The Iraqis didn’t even turn on radar during the attack because they didn’t want American fighters to wipe out their missile batteries. The rockets flew harmlessly through the sky - the moral equivalent of fireworks. Soon after, Saddam promised not to try any more such stunts.
This left the president in a quandary: His Western allies were hammering him over the military action because he didn’t consult a single coalition partner before bombing the dunes. That’s a diplomatic no-no of the highest order, worse even than asking for ketchup at a state dinner.

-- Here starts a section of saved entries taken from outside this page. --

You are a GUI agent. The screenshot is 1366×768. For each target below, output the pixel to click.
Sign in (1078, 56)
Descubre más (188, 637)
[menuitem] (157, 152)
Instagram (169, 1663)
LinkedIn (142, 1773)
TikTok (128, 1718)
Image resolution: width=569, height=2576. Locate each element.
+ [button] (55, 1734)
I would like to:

Members of Congress were getting testy, too. Sen. Sam Nunn, one of Clinton’s fellow Democrats, said Saddam was stronger after the U.S. incursions than before, and the United States was weaker. Arab leaders chuckled into their cuffs at our folly. European allies rolled their eyes in astonishment. And the Iraqi dictator laughed. Nunn and other defense mavens rubbed salt in the wounds by blasting the president’s failure to talk with key members of Congress before unleashing the popgun war.
The White House knew it had to produce some kind of blockbuster rationale for its invasion. It said the idea behind the bombing was to defend Kuwait and Saudi Arabia.
That seemed reasonable. Saddam was playing some war games in southern Iraq, not far from Kuwait. But no sooner had Defense Secretary William Perry announced plans to send 5,000 troops to Kuwait than that nation’s ruling family said: Not yet.
How embarrassing is that? The leader of the free world had to beg for permission to deploy soldiers to a pip-squeak sheikdom that would be Iraq’s 19th Province if not for us. It’s one thing to get dissed by Saddam Hussein. But the al-Sabah family?
Donald Rumsfeld, a former defense secretary and now national chair of the Dole for President Campaign, complains Clinton runs an “in-box” presidency - reacting to crises rather than preventing them. Michael Mandelbaum of the Council on Foreign Relations noted in a devastating essay earlier this year that the administration looks at foreign policy as a form of social work.
Both criticisms hit the mark. Yet Bill Clinton, unlike many politicians, learns from his mistakes. He has backed off his bellicose threats against Iraq, while making it clear he still wants to contain Saddam. Smart move: Saddam made the president look silly. But in crafting a response, Clinton should remember the importance of careful, patient planning. In global politics, as in life, revenge is a dish best served cold.